Input: ([(1, ['A']), (2, ['A', 'B']), (3, ['A']), (4, [])], 2)
Expected Output: [('start', 1, 'A'), ('end', 4, 'A')]
Explanation: B appears in only one sample, so it never reaches the threshold and produces no events.
Input: ([(1, ['A']), (2, ['A', 'A']), (3, ['A', 'A']), (4, ['A']), (5, ['A']), (6, [])], 2)
Expected Output: [('start', 1, 'A'), ('start', 2, 'A'), ('end', 4, 'A'), ('end', 6, 'A')]
Explanation: The outer A qualifies starting at 1. The recursive inner A is a different frame at a deeper depth; it qualifies starting at 2 and ends earlier.

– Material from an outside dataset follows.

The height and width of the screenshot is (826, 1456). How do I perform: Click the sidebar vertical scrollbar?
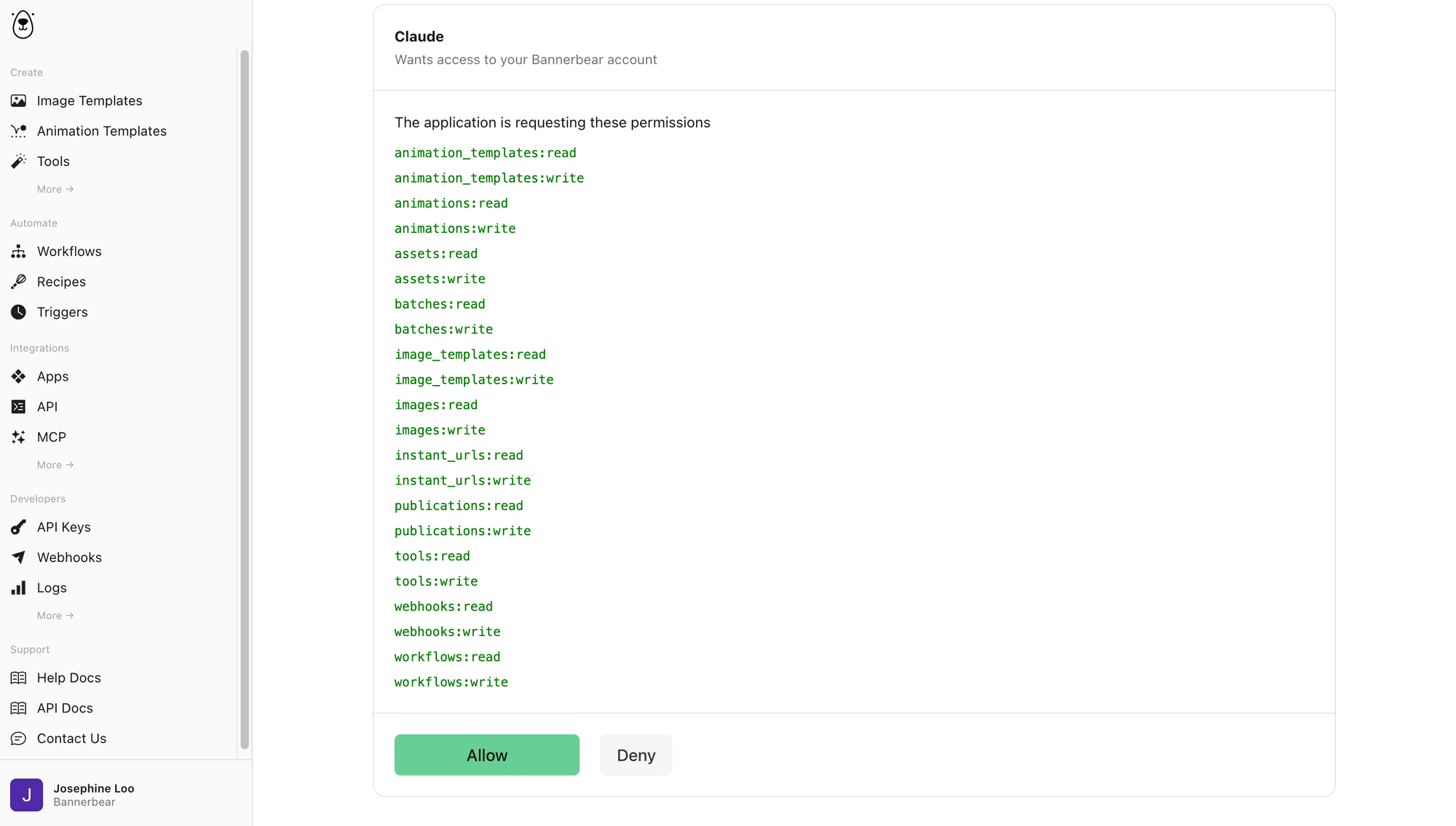[245, 399]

Input: ([(10, []), (20, ['main']), (30, ['main', 'x']), (40, ['main'])], 1)
Expected Output: [('start', 20, 'main'), ('start', 30, 'x'), ('end', 40, 'x')]

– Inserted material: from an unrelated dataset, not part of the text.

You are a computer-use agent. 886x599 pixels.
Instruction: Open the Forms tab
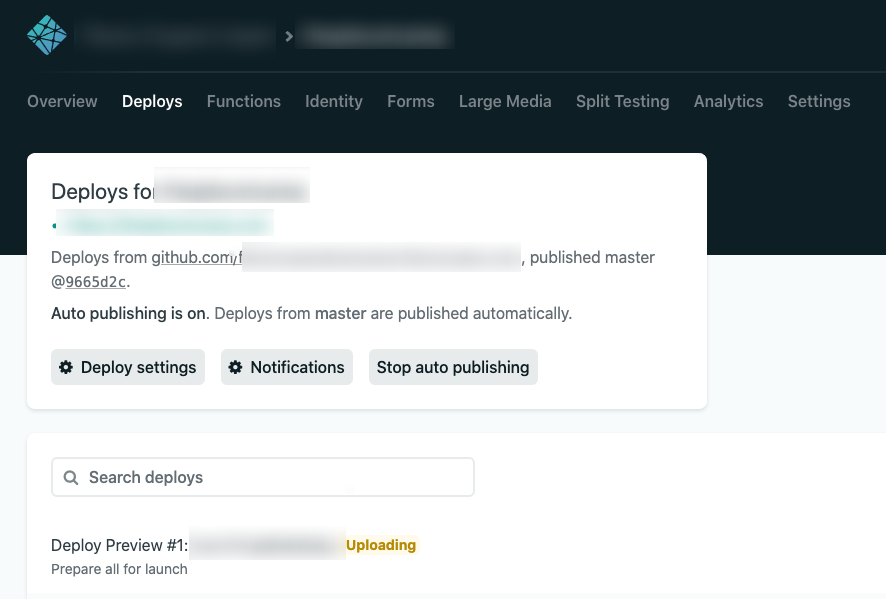click(x=410, y=101)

Explanation: With n = 1, every observed frame is emitted immediately, so this behaves like Part 1.
Input: ([], 3)
Expected Output: []
Explanation: No samples means no events.
Solution
def solution(samples, n):
events = []
active = [] # [name, first_seen_timestamp, streak_length, started]
for timestamp, stack in samples:
stack = list(stack)
lcp = 0
limit = min(len(active), len(stack))
while lcp < limit and active[lcp][0] == stack[lcp]:
lcp += 1
for depth in range(len(active) - 1, lcp - 1, -1):
name, first_ts, streak, started = active[depth]
if started:
events.append((timestamp, 0, -depth, 'end', name))
active = active[:lcp]
for depth in range(lcp):
active[depth][2] += 1
if not active[depth][3] and active[depth][2] >= n:
active[depth][3] = True
events.append((active[depth][1], 1, depth, 'start', active[depth][0]))

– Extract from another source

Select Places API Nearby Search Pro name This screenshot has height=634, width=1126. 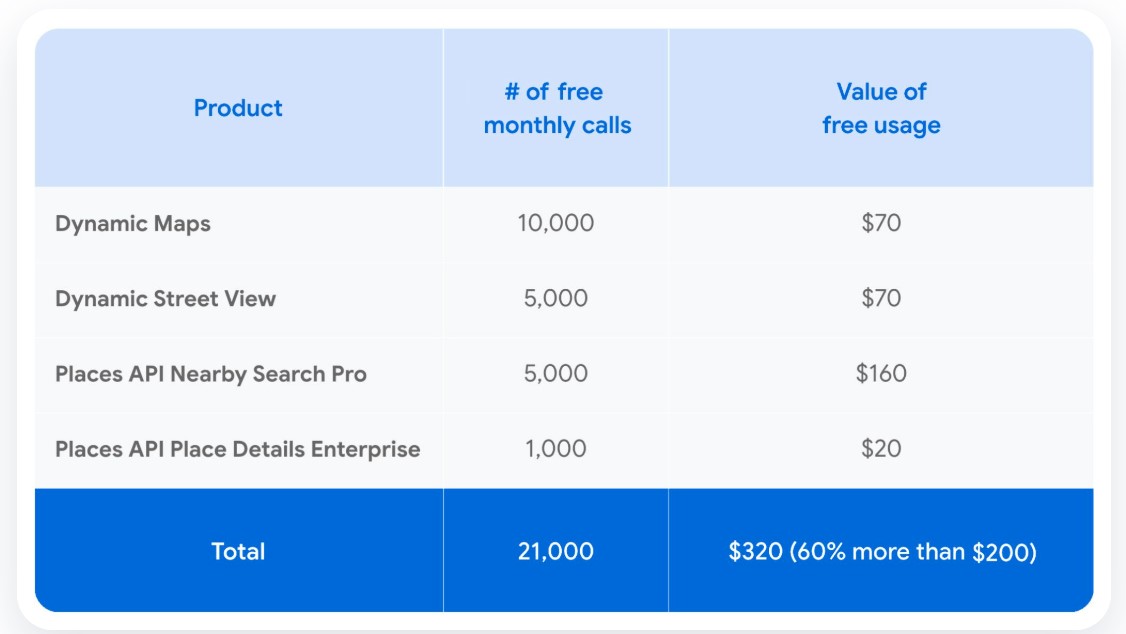point(211,374)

for depth in range(lcp, len(stack)):
started = (n == 1)
frame = [stack[depth], timestamp, 1, started]
active.append(frame)
if started:
events.append((timestamp, 1, depth, 'start', stack[depth]))
events.sort(key=lambda e: (e[0], e[1], e[2]))
return [(kind, timestamp, name) for timestamp, _, _, kind, name in events]Time complexity: O(S + E log E), where S is the total number of stack entries across all samples and E is the number of emitted events. Space complexity: O(D + E), where D is the maximum stack depth.
Hints
- Track each active depth as a frame record: function name, first seen timestamp, current streak length, and whether its start event has already been emitted.
- When two consecutive samples diverge, only the longest common prefix continues. Everything deeper is either ending now or starting a new pending streak.